WHAT THE TASK ASKS — Copy the material below, swapping every "Locate an element on the screen" for "Pinpoint an element on the display" and leaving everything else as it is. Omit the pictures from your copy.

Screenshot grounding data:
:::::
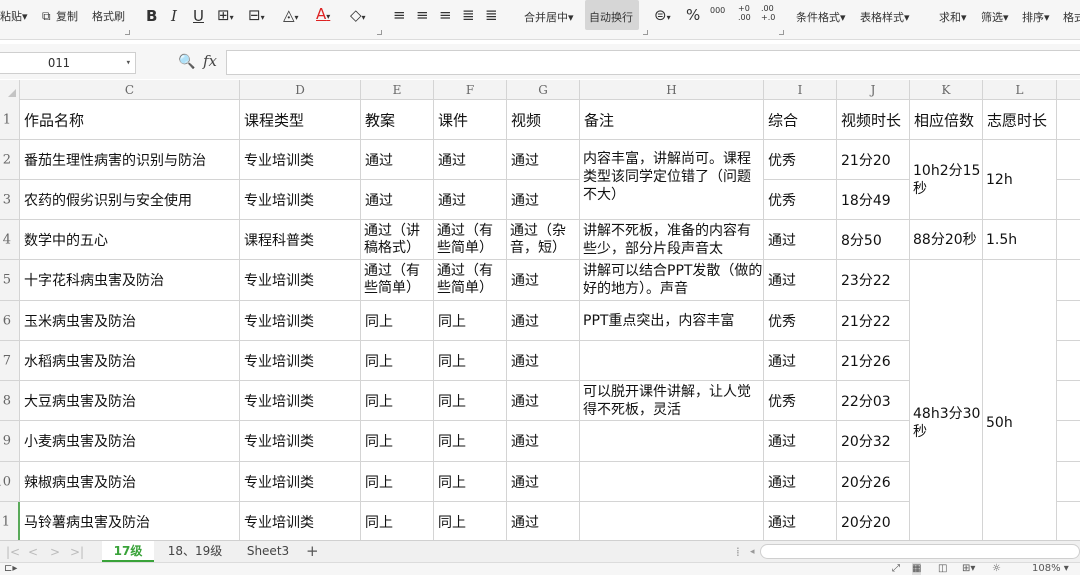  Describe the element at coordinates (130, 360) in the screenshot. I see `table-cell: 水稻病虫害及防治` at that location.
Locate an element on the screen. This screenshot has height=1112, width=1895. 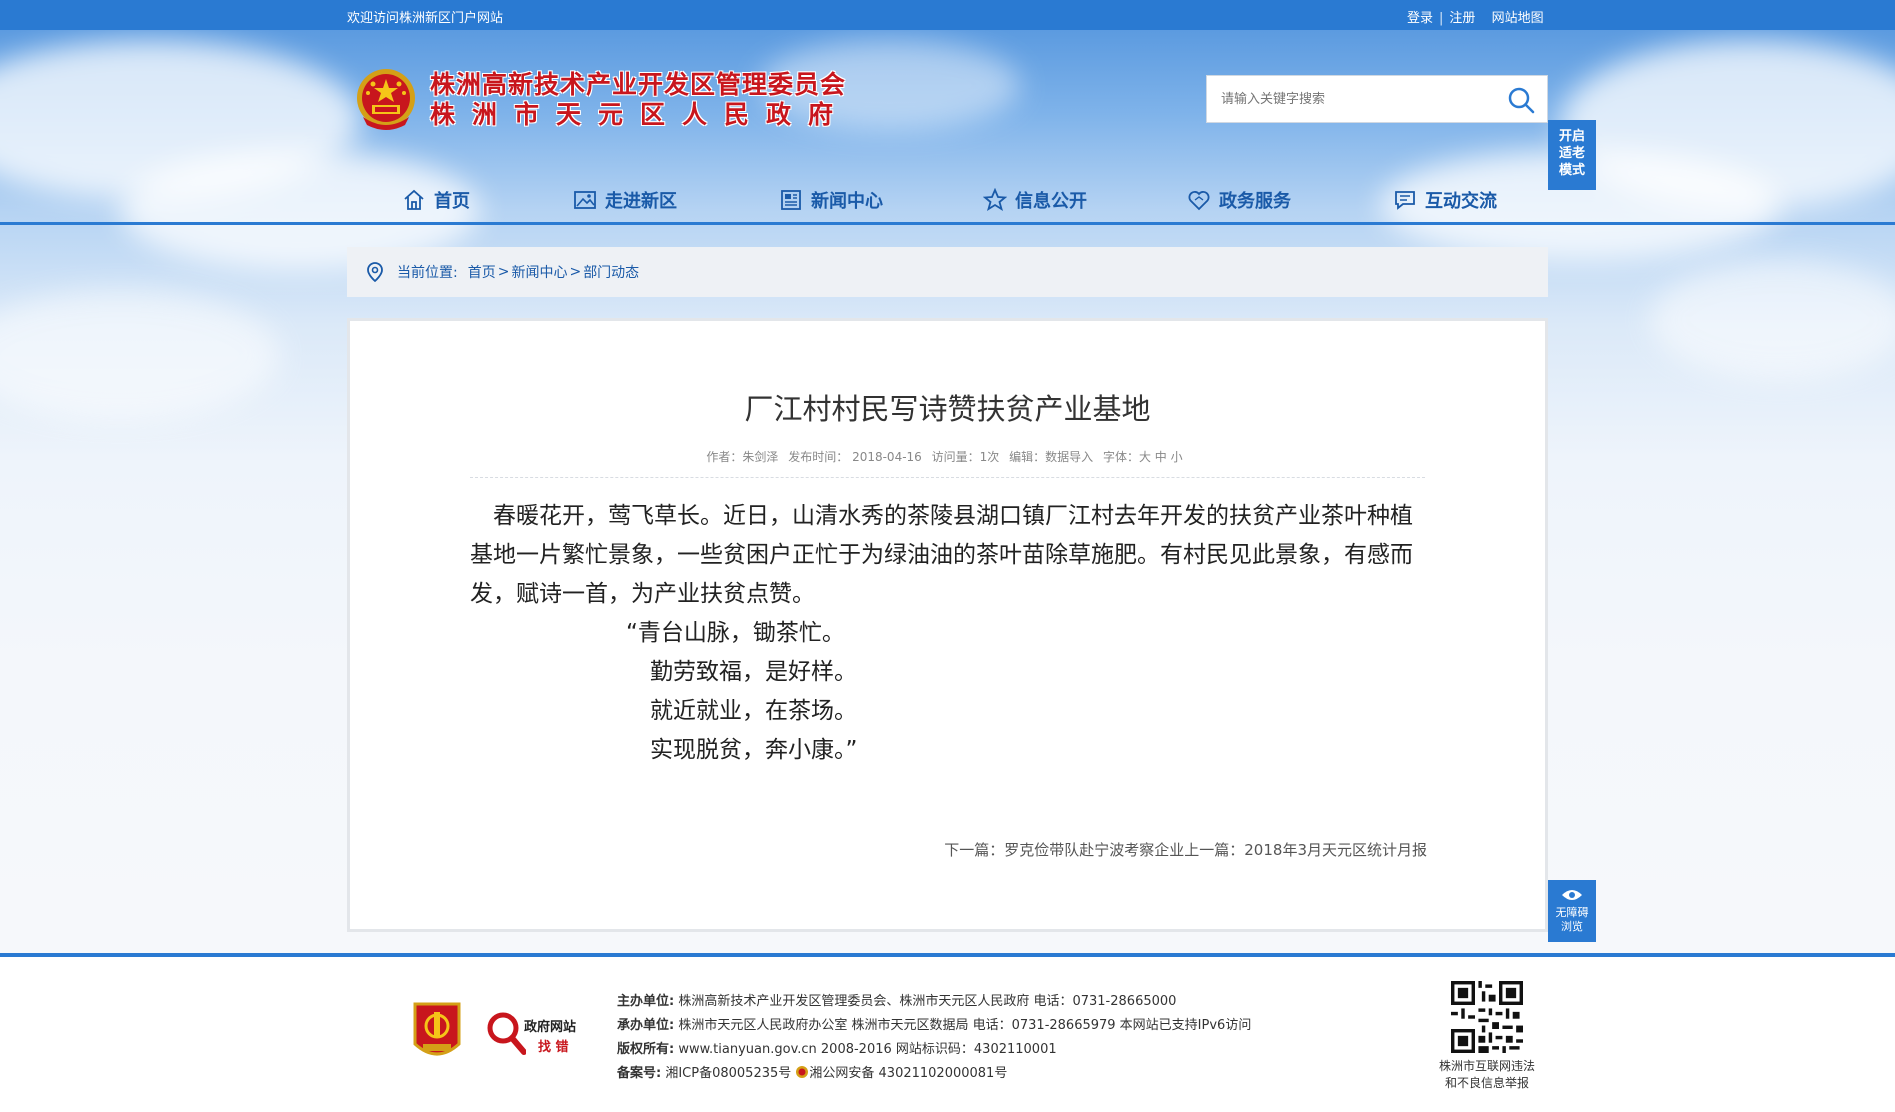
search-box is located at coordinates (1377, 99).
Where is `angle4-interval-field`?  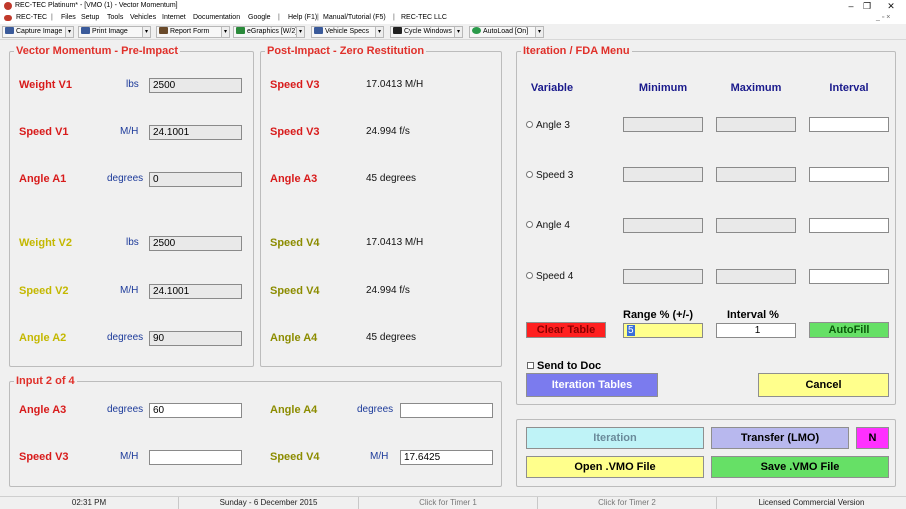
angle4-interval-field is located at coordinates (849, 226).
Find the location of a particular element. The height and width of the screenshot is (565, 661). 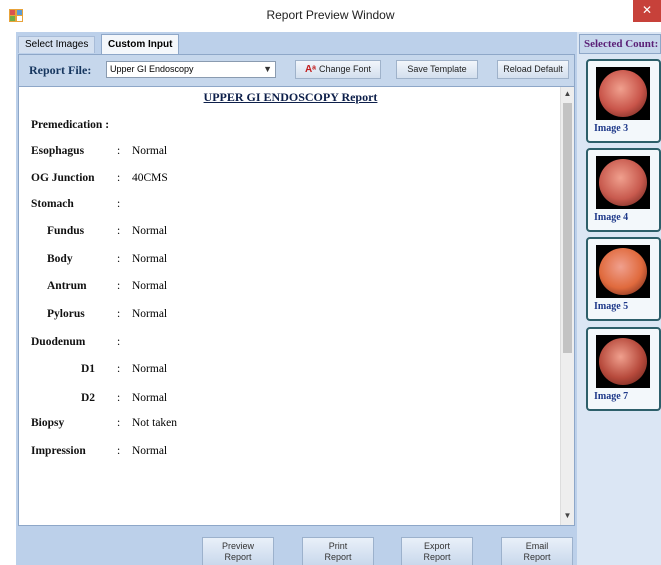

font-icon: Aᵃ is located at coordinates (310, 70).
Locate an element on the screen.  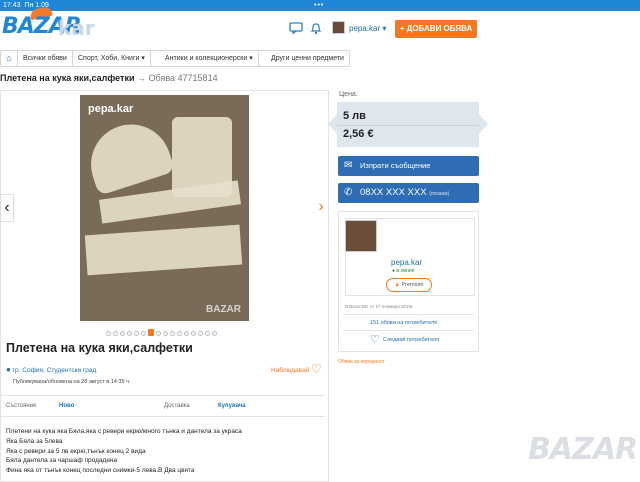
send-message-button: ✉ Изпрати съобщение is located at coordinates (408, 166).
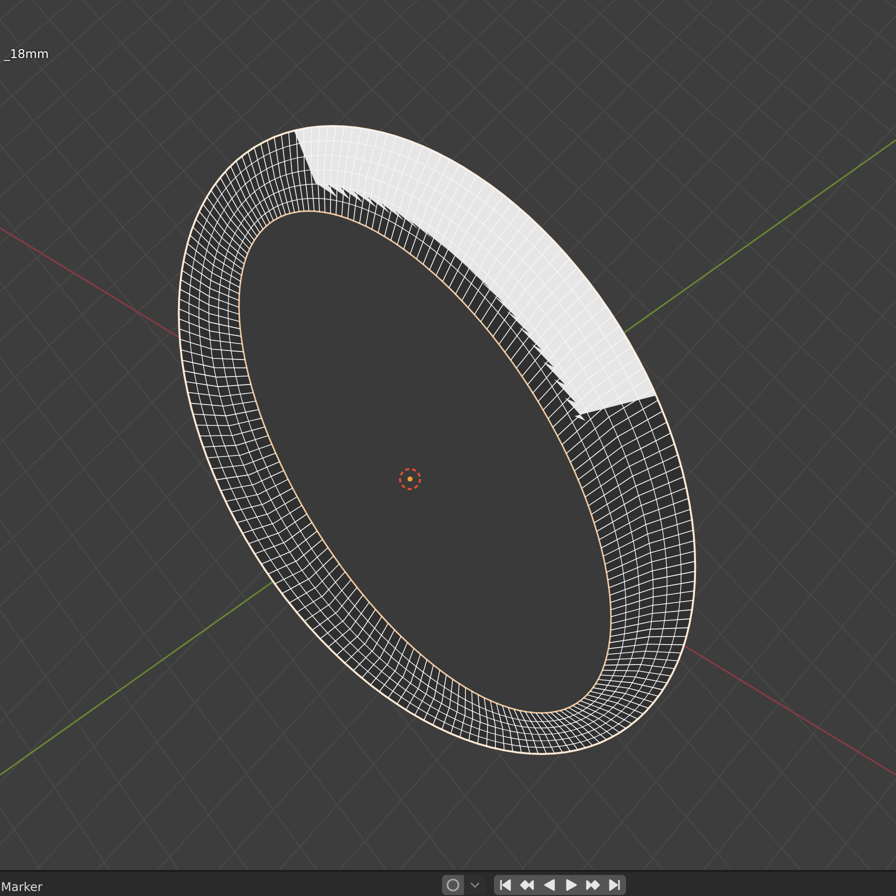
:::::
RESPONSE FOR THIS EXERCISE —
  Describe the element at coordinates (130, 360) in the screenshot. I see `table-cell: 水稻病虫害及防治` at that location.
Pinpoint an element on the display. This screenshot has height=1112, width=1895. 
search-box is located at coordinates (1377, 99).
Where is `angle4-interval-field`?  
angle4-interval-field is located at coordinates (849, 226).
Find the location of a particular element. The height and width of the screenshot is (565, 661). 

font-icon: Aᵃ is located at coordinates (310, 70).
Pinpoint an element on the display.  
send-message-button: ✉ Изпрати съобщение is located at coordinates (408, 166).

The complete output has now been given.